NASA and NOAA, two leading atmospheric science research agencies in the United States, have some ostensibly good climate news: Their twin annual analyses of global temperatures revealed today that 2022, like 2021, wasn’t an all-time-record-breaker. Instead, NASA says it tied with 2015 as the fifth warmest year on record, and NOAA says it was the sixth. (The agencies use slightly different methodologies, and the difference between fifth and sixth place is just a hundredth of a degree Celsius.) Still, humanity remains on a dangerous trajectory, because the last nine years have been the nine hottest since measurements began.
“The heat waves this summer in Europe, the rainfall in Pakistan, the floods here and there and everywhere—they've been juiced by the overall global warming,” says Gavin Schmidt, director of the NASA Goddard Institute for Space Studies and lead scientist of the agency’s analysis. “It doesn't need to be the warmest year on record for these things to happen.”
As with the year before, last year’s slightly-lowered temperatures were due to La Niña—not some miraculous reversal of global warming.

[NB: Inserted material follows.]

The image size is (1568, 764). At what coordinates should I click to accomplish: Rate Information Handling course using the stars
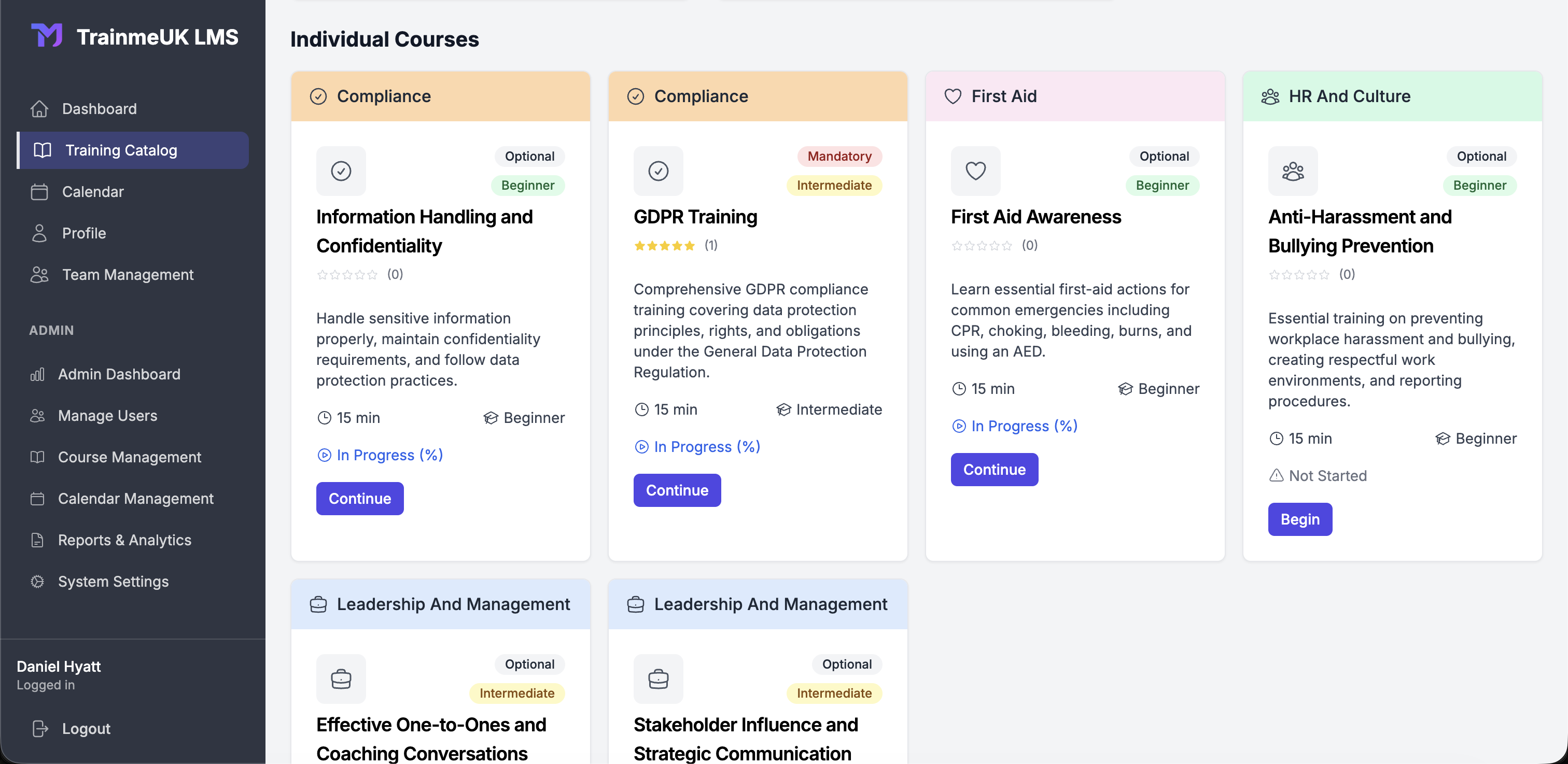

La Niña is essentially a massive oceanic air conditioner. It forms when winds strengthen and shove a band of Pacific Ocean water toward Asia. Something has to replace the water on the move, so colder waters upwell from the depths. This water absorbs heat from the atmosphere, bringing down air temperatures, and influencing weather patterns.
But La Niña’s slight, temporary cooling effects are not enough to counter the overall rise in global temperatures. “The long-term trends in temperature are real, are serious, and they're not going away anytime soon,” says Schmidt. “The long-term trends are distinct from the everyday slings and arrows of outrageous weather.”
That overall temperature rise made weather more outrageous than ever in some parts of the world in 2022. The above map from NOAA, or the National Oceanic and Atmospheric Administration, is a nice visualization of where temperatures were particularly hot, or where records were set.